«Serio, riservato e con una forte interiorità; ma Gian Maria è stato anche un uomo vulnerabile, bisognoso di conferme», scrive Stefano Loparco nel libro L’ultimo sguardo. Vita e morte di Gian Maria Volonté in uscita in questi giorni di dicembre per le Edizioni Bietti con un’introduzione di Ilaria Floreano. Loparco dice molto senza avere la presunzione di raccontare tutto, scava nell’animo dell’attore e spinge il lettore a riflettere sull’ultimo tratto di strada percorso da Volonté. L’ultimo sguardo è un libro necessario, da leggere.
Intervista a Stefano Loparco
Stefano vive in provincia di Gorizia, a Cormons, al confine con la Slovenia. Ci conosciamo da tempo e nonostante la comune passione cinematografica non ci siamo mai incontrati, anche se a nostra discolpa va detto che ci separano quasi seicento chilometri. Lo raggiungo al telefono per intervistarlo e per riprendere un discorso iniziato sei anni fa all’uscita del mio libro.
Quando hai scoperto Volonté?
Ho cinquantacinque anni, come tanti della nostra età sono nato con il mito d’Indagine, anche se postumo per questioni anagrafiche. Ho sempre subito il fascino dell’uomo oltre che dell’attore, quel volto ha un fascino irresistibile.
Quando ho cominciato la carriera editoriale non ho potuto evitare di cimentarmi su Volonté anche se mi spaventava e mi spaventa ancora. Non è un caso che abbia fatto un lavoro molto contenuto rispetto all’oggetto di indagine. Mi spaventa nel senso che ho sempre nutrito riverenza e l’ho sempre visto come un attore monstrum.
L’ultimo sguardo mi è parso subito un titolo azzeccato.
Il mio è un libro fortemente autosuggestionato, è un testo che nasce dalla suggestione di indagare. Gian Maria muore come Ivo Levi, l’ultimo personaggio che ha interpretato per il cinema. Quindi non si può prescindere dal conoscere Volonté nell’atto di morte senza sapere chi sia stato per lui Ivo Levi, un aspetto che mi sembrava che gli fosse stato sottratto. Invece dato che i personaggi non lo attraversavano ma lo lo modellavano, mi è sembrato giusto tornare a quei giorni, a quel momento, rappresentare quel periodo, utilizzando anche delle suggestioni narrative.

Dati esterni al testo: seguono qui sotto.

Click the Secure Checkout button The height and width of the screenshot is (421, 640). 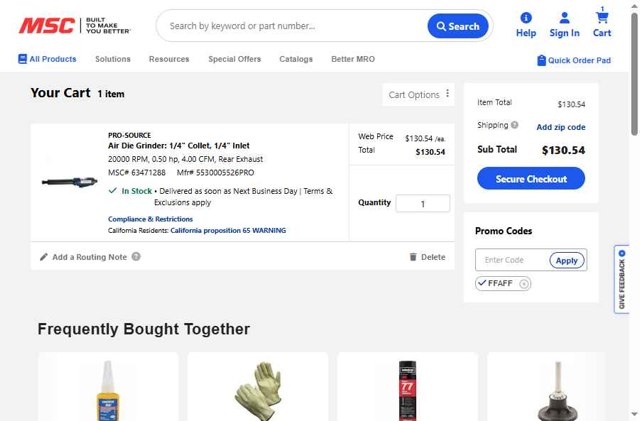[531, 179]
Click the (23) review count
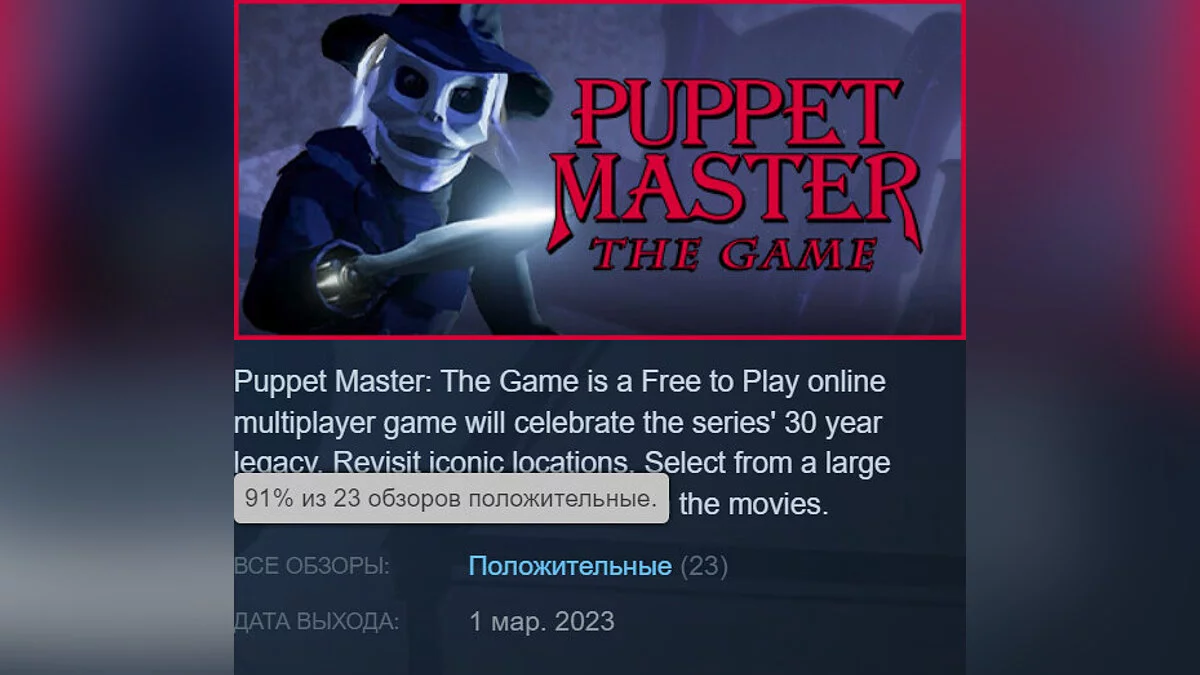The height and width of the screenshot is (675, 1200). (x=704, y=567)
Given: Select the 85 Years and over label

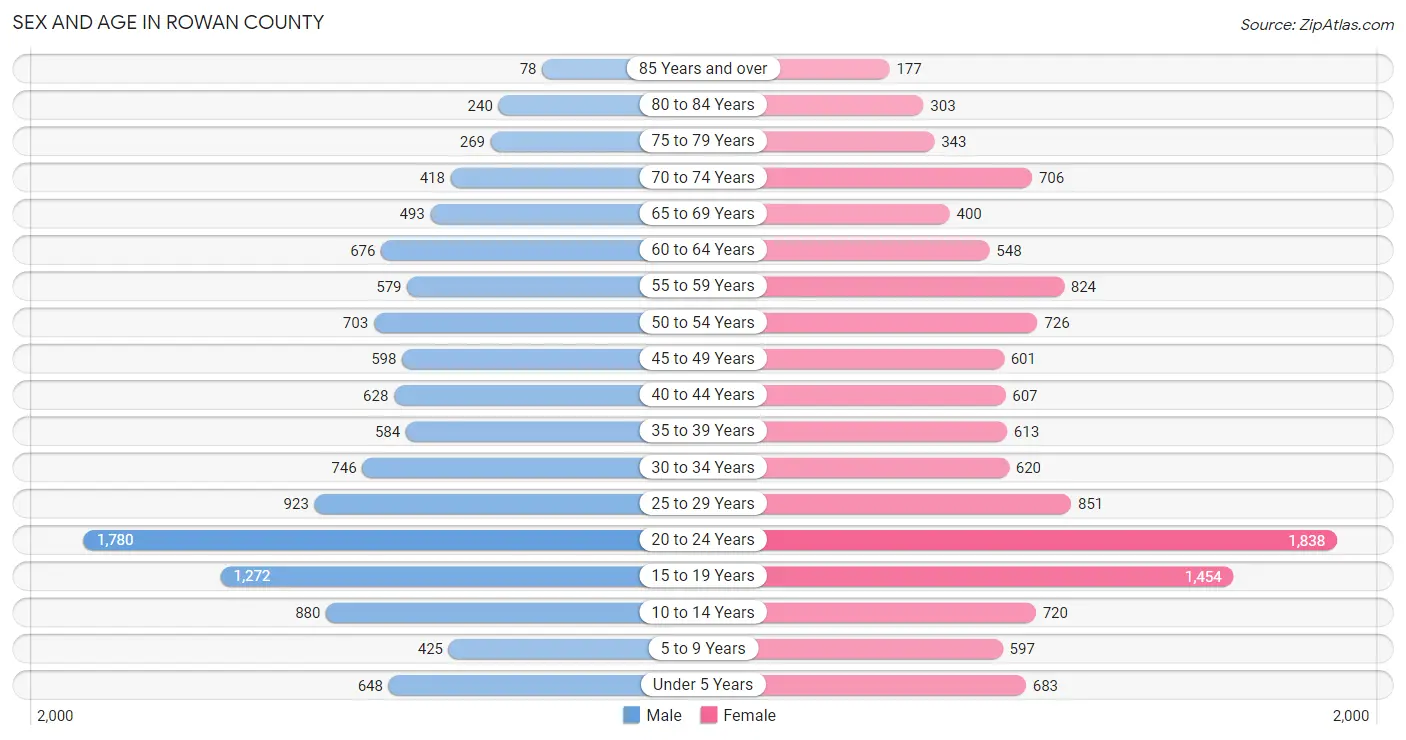Looking at the screenshot, I should (x=703, y=68).
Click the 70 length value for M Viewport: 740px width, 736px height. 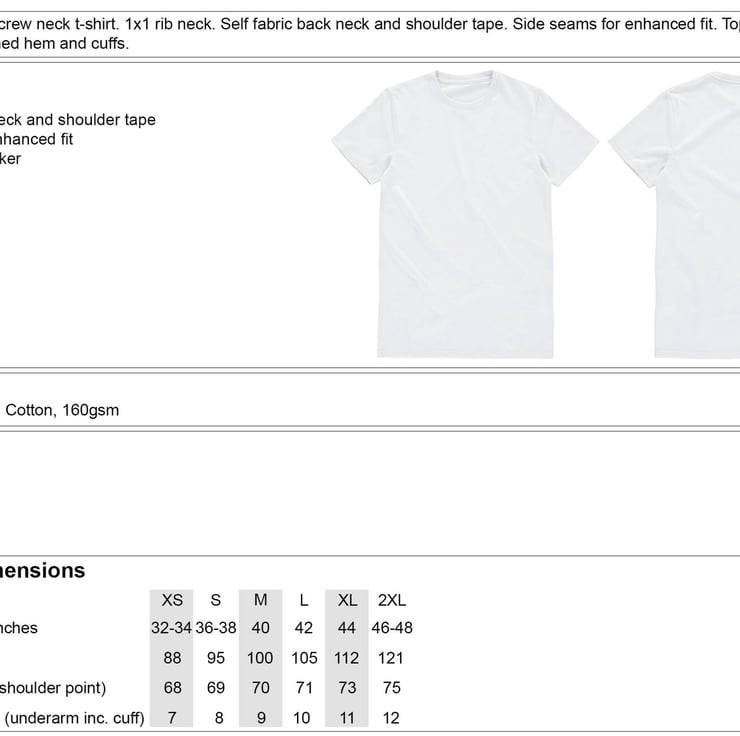pos(261,688)
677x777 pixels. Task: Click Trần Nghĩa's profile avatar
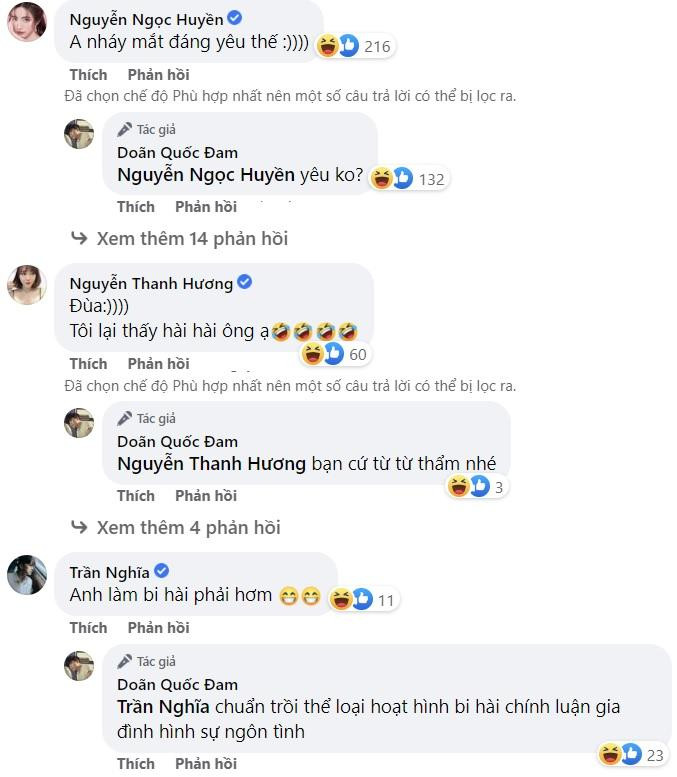point(27,575)
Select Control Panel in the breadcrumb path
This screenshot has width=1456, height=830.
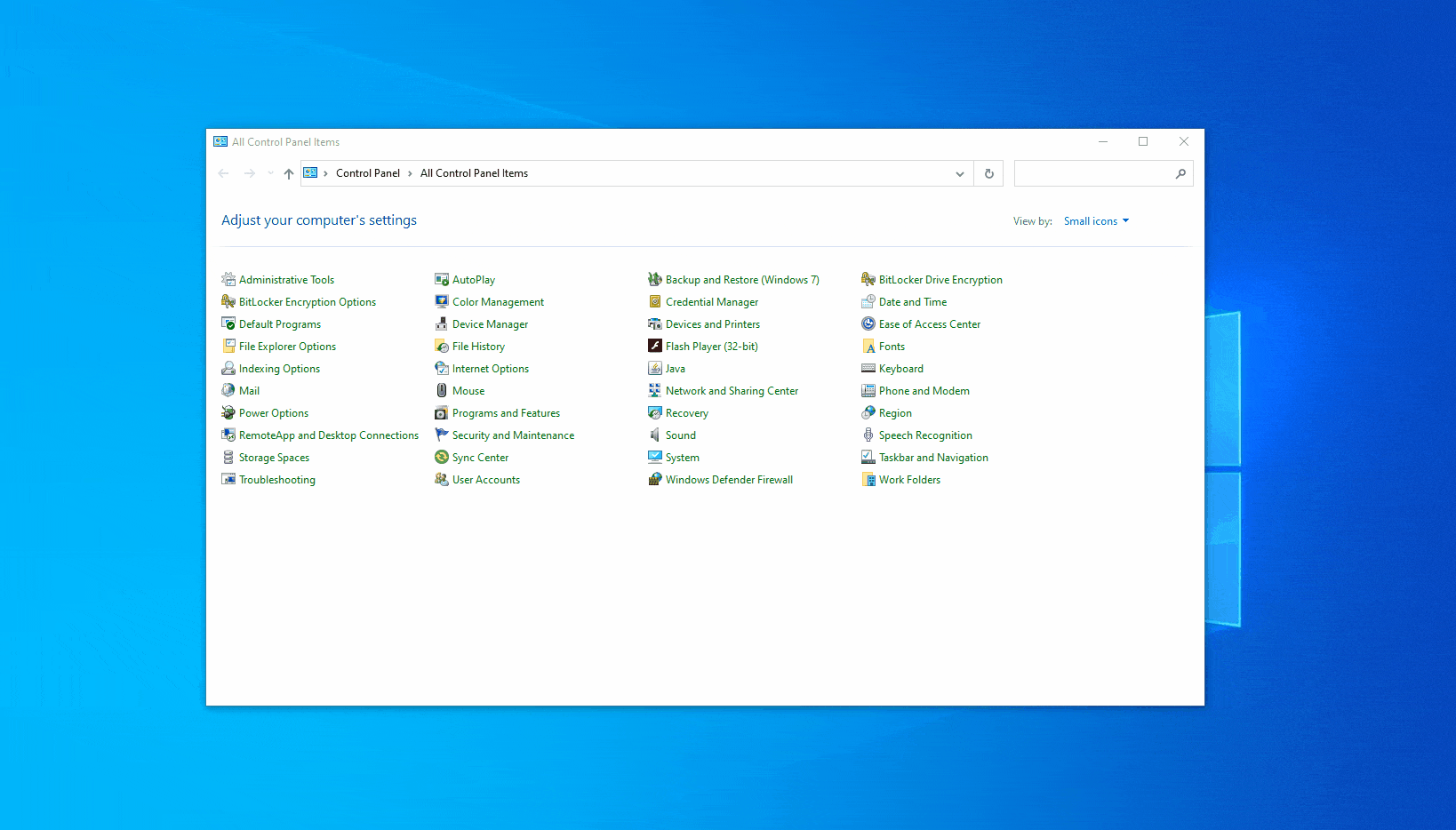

Inoltre mi è parso che durante le riprese del film l’uomo fosse coinvolto in un dolore; ho letto attraverso le immagini un dolore esistenziale feroce. La chiave di lettura del libro è una foto che io amo, scattata da Josef Koudelka, ma che non è una foto di scena: c’è un uomo che soffre, che sta male. Ho unito questi punti, così facendo mi è sembrato di mettermi in cammino senza però avere l’intenzione di scrivere una biografia.
Attraverso il tuo libro ci si avvicina molto all’uomo.
Gian Maria come me, come te, ha avuto la necessità di ricostruire un senso, e mi è parso che lo avesse trovato nella famiglia, a Velletri con Angelica. È stata per me una scoperta paradossale che un uomo che nella mia mente rappresento imponente avesse come elemento di salvezza la sua dimensione intima, casalinga.
Scrivi: «Emarginato da un sistema cinematografico che mal lo sopporta, sempre meno in sintonia con la “pancia” del Paese, marginalizzato anche dal partito, Volonté sprofonda in uno stato di rassegnazione che dissimula il volto della depressione».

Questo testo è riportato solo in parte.